How many times have you gone into a conversation with an ex hoping for closure, and only come out feeling more confused and upset?

Whether your answer is once or a hundred times, you’re not alone. 

Most of us believe that closure is something we get from other people. 

We imagine talking to an ex-partner to get closure about how the relationship ended.

We imagine talking to an ex-boss to get closure about how or why we were fired.

We imagine talking to a parent to get closure about a childhood trauma.

We imagine that if we could understand why they did what they did, if they could acknowledge our pain and apologize for it, then we would feel better.

It’s a misconception, but it’s understandable. We are taught both that:

  1. other people cause our feelings, and 
  2. that it’s important to understand what happened in the past in order to move forward with our lives. 

Put those together, and you get the idea that closure from the past comes from whoever else was involved in the event.

But I want you to consider a new definition of closure that will bring you more peace than all the apologies in the world.

I want you to think of closure as emotional resolution that you create for yourself.

As accepting reality and making peace with things happening exactly as they did.

When we think about closure in this way, we gain full control over our relationship to the past.

We get to decide how we want to think and feel about anything that has happened in our lives.

This isn’t an easy shift.

Most of us are consumed by our thoughts about the past.
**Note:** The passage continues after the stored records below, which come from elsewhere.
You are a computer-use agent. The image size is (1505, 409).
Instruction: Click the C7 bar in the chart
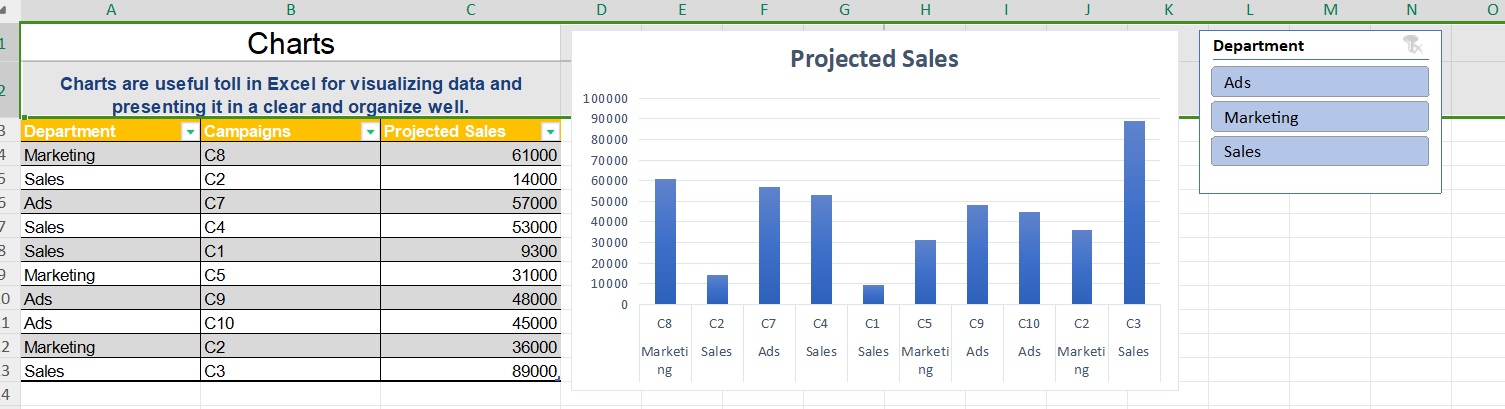769,245
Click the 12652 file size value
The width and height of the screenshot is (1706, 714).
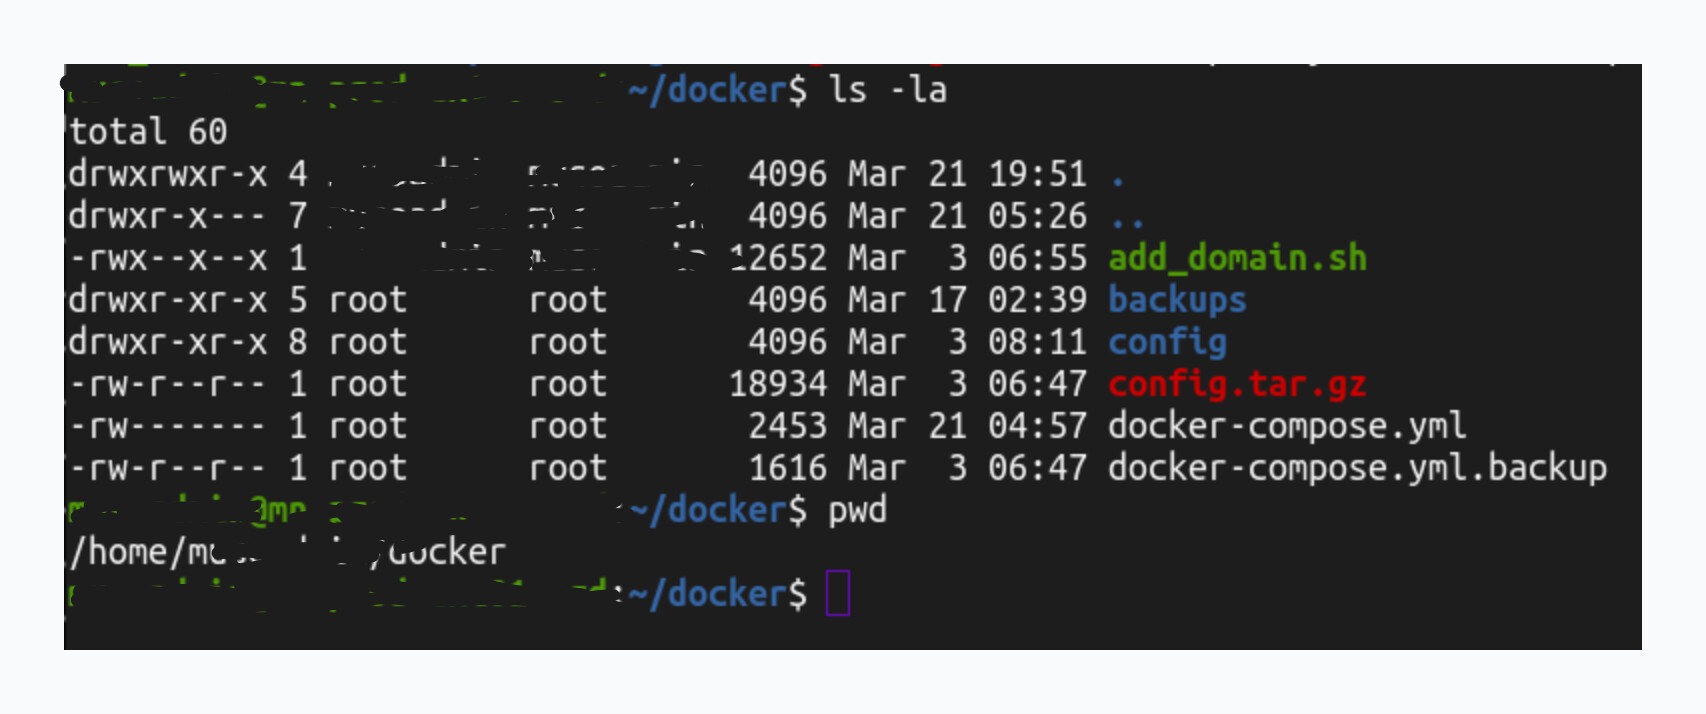pyautogui.click(x=777, y=258)
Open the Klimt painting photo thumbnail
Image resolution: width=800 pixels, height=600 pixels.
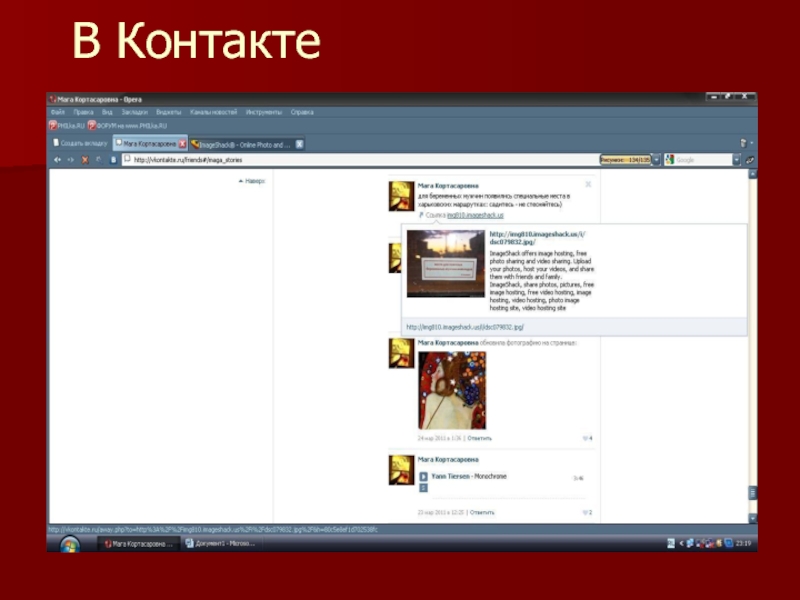pyautogui.click(x=452, y=390)
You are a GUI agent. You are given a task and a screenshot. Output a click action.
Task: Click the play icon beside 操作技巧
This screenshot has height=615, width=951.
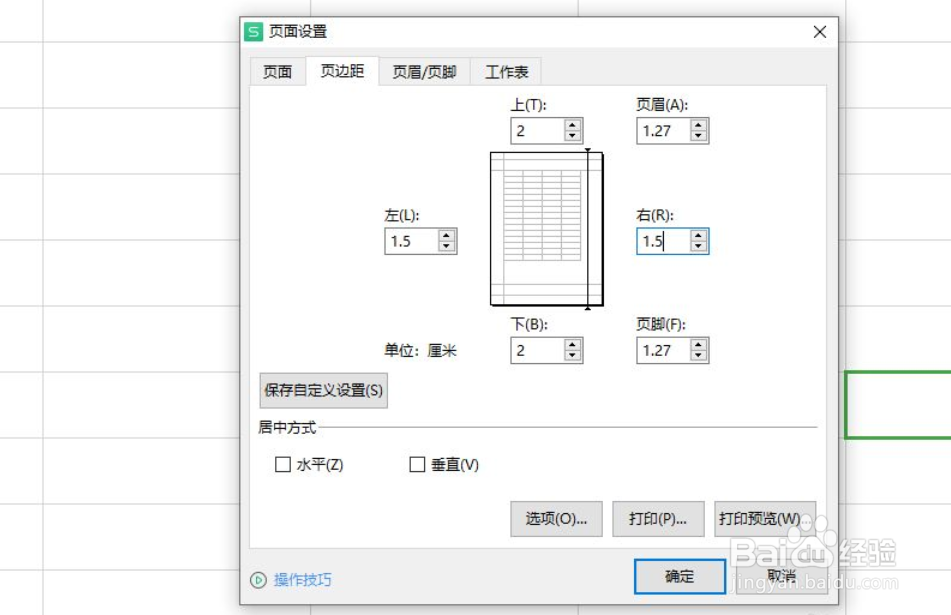[x=258, y=580]
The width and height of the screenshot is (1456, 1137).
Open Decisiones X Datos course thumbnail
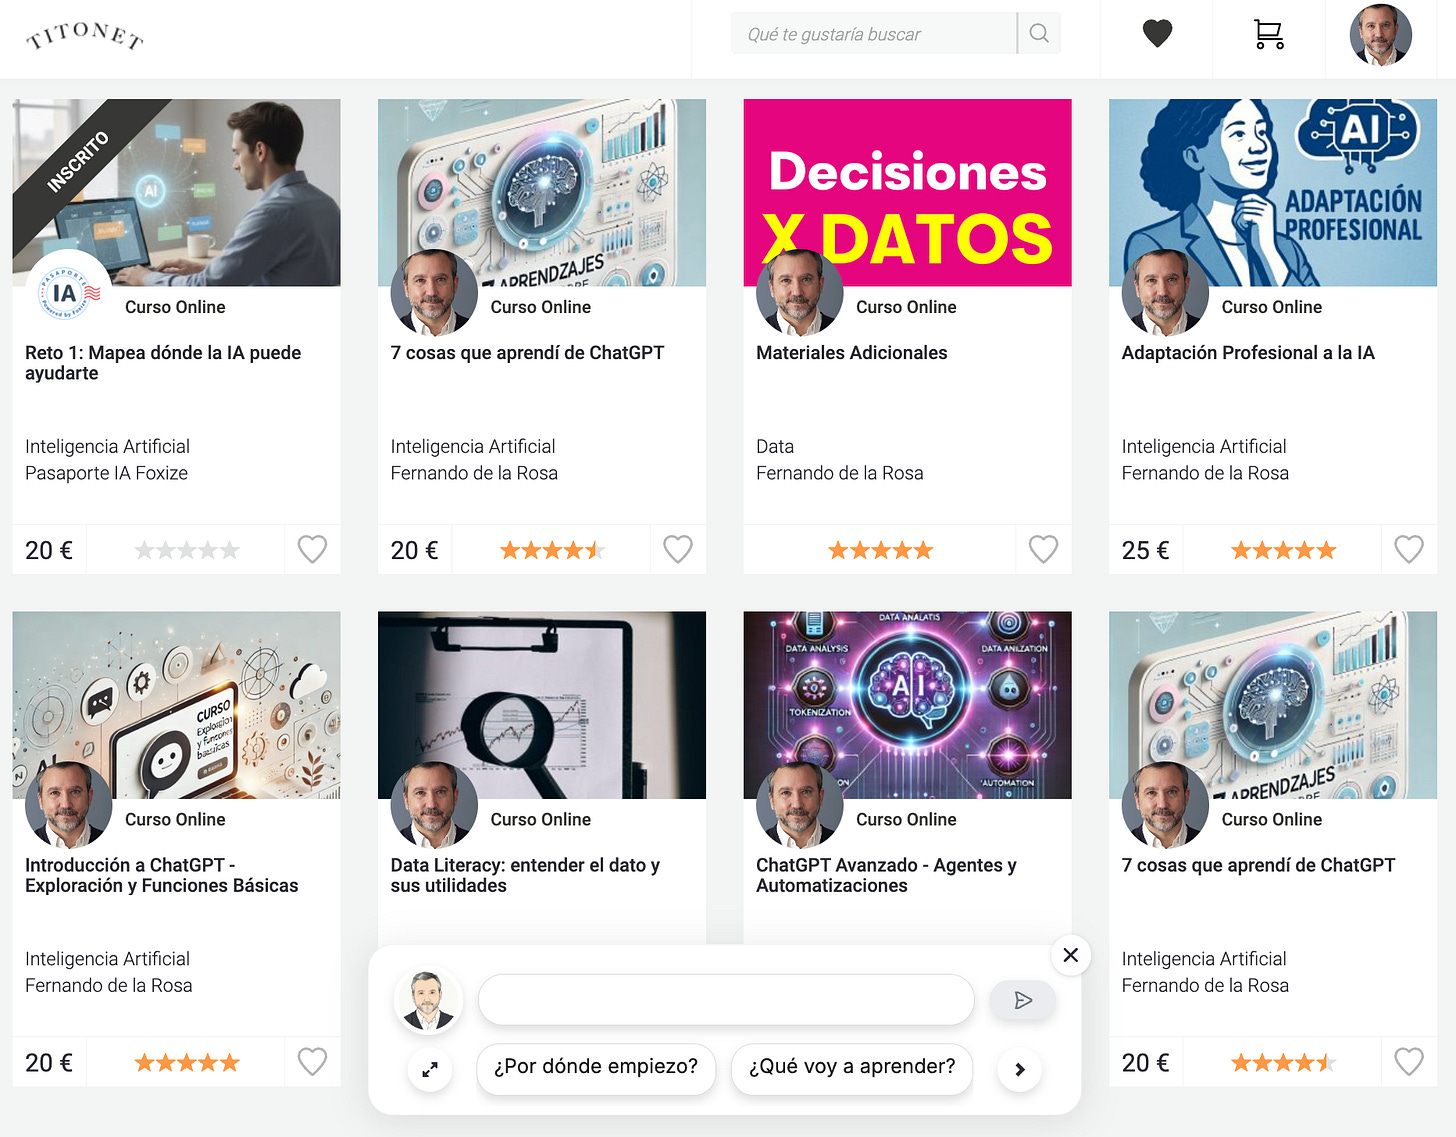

But here’s what we know about the past: it only exists in our minds.

Your current emotions are created by your current thoughts.

This is why even if someone DOES apologize for past behavior, you may not automatically feel better – because as long as you are still thinking about how they harmed you and how they should have behaved differently, you will continue to feel angry and powerless.

Only you can give yourself closure.

We have everything we need to create closure for ourselves, now.

We don’t need more information, apologies, acknowledgment, or anything else.

We simply need to make a decision to accept reality, rather than resist it.

Whatever happened, happened.

We suffer when we resist what happened.

When we accept that what happened in the past had to happen as it did, when we accept that the past means nothing about what we can create in the future, we are free.

When we stop resisting the past, when we stop relying on others to “give” us closure, we can see that we have the power to shape our lives however we want them to be.

Closure is always available to you, but it’s not something you passively wait for another person to give you.

It’s a gift to yourself that has to come from you.